Dataset entries
===
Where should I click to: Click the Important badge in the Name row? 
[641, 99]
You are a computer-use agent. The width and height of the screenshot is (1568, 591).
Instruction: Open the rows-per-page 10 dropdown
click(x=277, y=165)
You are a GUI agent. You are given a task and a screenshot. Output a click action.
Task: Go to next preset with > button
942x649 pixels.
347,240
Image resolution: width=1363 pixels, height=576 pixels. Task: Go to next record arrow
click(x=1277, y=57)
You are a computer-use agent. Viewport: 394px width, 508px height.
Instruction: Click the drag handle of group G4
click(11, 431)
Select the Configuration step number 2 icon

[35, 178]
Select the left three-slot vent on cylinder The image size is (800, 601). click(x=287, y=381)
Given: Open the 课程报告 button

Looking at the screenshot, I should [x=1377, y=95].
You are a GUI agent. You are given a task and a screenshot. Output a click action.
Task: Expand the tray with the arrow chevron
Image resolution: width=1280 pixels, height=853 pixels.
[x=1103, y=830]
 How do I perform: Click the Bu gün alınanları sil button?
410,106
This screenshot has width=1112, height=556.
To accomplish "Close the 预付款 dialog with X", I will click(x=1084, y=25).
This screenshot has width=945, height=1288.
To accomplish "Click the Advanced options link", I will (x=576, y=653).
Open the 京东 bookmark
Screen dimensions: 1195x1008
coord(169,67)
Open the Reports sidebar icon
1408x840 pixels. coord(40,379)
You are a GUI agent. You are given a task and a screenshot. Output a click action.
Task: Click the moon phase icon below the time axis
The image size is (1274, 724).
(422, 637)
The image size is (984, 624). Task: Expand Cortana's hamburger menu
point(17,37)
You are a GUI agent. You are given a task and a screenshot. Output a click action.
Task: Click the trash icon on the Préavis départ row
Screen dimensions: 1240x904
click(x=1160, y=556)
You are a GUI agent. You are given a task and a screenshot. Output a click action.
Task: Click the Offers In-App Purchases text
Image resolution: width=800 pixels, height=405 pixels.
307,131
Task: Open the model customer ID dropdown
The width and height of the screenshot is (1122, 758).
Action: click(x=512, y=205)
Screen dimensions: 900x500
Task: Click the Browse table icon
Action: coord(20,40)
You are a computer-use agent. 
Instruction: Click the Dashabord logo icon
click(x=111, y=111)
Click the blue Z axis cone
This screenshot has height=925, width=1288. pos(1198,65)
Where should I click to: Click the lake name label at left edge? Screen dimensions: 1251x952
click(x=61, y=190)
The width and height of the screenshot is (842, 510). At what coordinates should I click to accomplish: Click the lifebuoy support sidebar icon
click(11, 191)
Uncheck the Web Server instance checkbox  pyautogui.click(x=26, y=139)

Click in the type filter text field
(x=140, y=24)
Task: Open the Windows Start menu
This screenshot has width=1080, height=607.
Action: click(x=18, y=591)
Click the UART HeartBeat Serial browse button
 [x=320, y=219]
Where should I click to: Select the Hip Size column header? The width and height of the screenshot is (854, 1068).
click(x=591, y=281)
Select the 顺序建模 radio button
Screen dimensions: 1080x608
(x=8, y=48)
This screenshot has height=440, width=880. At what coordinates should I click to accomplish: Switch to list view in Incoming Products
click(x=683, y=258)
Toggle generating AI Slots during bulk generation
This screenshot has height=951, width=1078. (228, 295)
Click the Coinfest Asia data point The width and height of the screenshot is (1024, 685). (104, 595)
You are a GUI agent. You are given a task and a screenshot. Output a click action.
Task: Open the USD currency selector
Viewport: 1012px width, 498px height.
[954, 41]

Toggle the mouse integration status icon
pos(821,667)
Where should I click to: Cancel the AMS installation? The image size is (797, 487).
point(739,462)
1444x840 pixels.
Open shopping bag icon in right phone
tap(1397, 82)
===
Exercise details
All of the records above are to be copied exactly.

Solution below
Where should I click to: Click the Important badge in the Name row? 
[641, 99]
You are a computer-use agent. The width and height of the screenshot is (1568, 591).
Instruction: Open the rows-per-page 10 dropdown
click(x=277, y=165)
You are a GUI agent. You are given a task and a screenshot. Output a click action.
Task: Go to next preset with > button
942x649 pixels.
347,240
Image resolution: width=1363 pixels, height=576 pixels. Task: Go to next record arrow
click(x=1277, y=57)
You are a computer-use agent. Viewport: 394px width, 508px height.
Instruction: Click the drag handle of group G4
click(11, 431)
Select the Configuration step number 2 icon

[35, 178]
Select the left three-slot vent on cylinder The image size is (800, 601). click(x=287, y=381)
Given: Open the 课程报告 button

Looking at the screenshot, I should [x=1377, y=95].
You are a GUI agent. You are given a task and a screenshot. Output a click action.
Task: Expand the tray with the arrow chevron
Image resolution: width=1280 pixels, height=853 pixels.
[x=1103, y=830]
 How do I perform: Click the Bu gün alınanları sil button?
410,106
This screenshot has width=1112, height=556.
To accomplish "Close the 预付款 dialog with X", I will click(x=1084, y=25).
This screenshot has width=945, height=1288.
To accomplish "Click the Advanced options link", I will (x=576, y=653).
Open the 京东 bookmark
Screen dimensions: 1195x1008
coord(169,67)
Open the Reports sidebar icon
1408x840 pixels. coord(40,379)
You are a GUI agent. You are given a task and a screenshot. Output a click action.
Task: Click the moon phase icon below the time axis
The image size is (1274, 724).
(422, 637)
The image size is (984, 624). Task: Expand Cortana's hamburger menu
point(17,37)
You are a GUI agent. You are given a task and a screenshot. Output a click action.
Task: Click the trash icon on the Préavis départ row
Screen dimensions: 1240x904
click(x=1160, y=556)
You are a GUI agent. You are given a task and a screenshot. Output a click action.
Task: Click the Offers In-App Purchases text
Image resolution: width=800 pixels, height=405 pixels.
307,131
Task: Open the model customer ID dropdown
The width and height of the screenshot is (1122, 758).
Action: click(x=512, y=205)
Screen dimensions: 900x500
Task: Click the Browse table icon
Action: coord(20,40)
You are a computer-use agent. 
Instruction: Click the Dashabord logo icon
click(x=111, y=111)
Click the blue Z axis cone
This screenshot has height=925, width=1288. pos(1198,65)
Where should I click to: Click the lake name label at left edge? Screen dimensions: 1251x952
click(x=61, y=190)
The width and height of the screenshot is (842, 510). At what coordinates should I click to accomplish: Click the lifebuoy support sidebar icon
click(11, 191)
Uncheck the Web Server instance checkbox  pyautogui.click(x=26, y=139)

Click in the type filter text field
(x=140, y=24)
Task: Open the Windows Start menu
This screenshot has width=1080, height=607.
Action: click(x=18, y=591)
Click the UART HeartBeat Serial browse button
 [x=320, y=219]
Where should I click to: Select the Hip Size column header? The width and height of the screenshot is (854, 1068).
click(x=591, y=281)
Select the 顺序建模 radio button
Screen dimensions: 1080x608
(x=8, y=48)
This screenshot has height=440, width=880. At what coordinates should I click to accomplish: Switch to list view in Incoming Products
click(x=683, y=258)
Toggle generating AI Slots during bulk generation
This screenshot has height=951, width=1078. (228, 295)
Click the Coinfest Asia data point The width and height of the screenshot is (1024, 685). (104, 595)
You are a GUI agent. You are given a task and a screenshot. Output a click action.
Task: Open the USD currency selector
Viewport: 1012px width, 498px height.
[954, 41]

Toggle the mouse integration status icon
pos(821,667)
Where should I click to: Cancel the AMS installation? The image size is (797, 487).
point(739,462)
1444x840 pixels.
Open shopping bag icon in right phone
tap(1397, 82)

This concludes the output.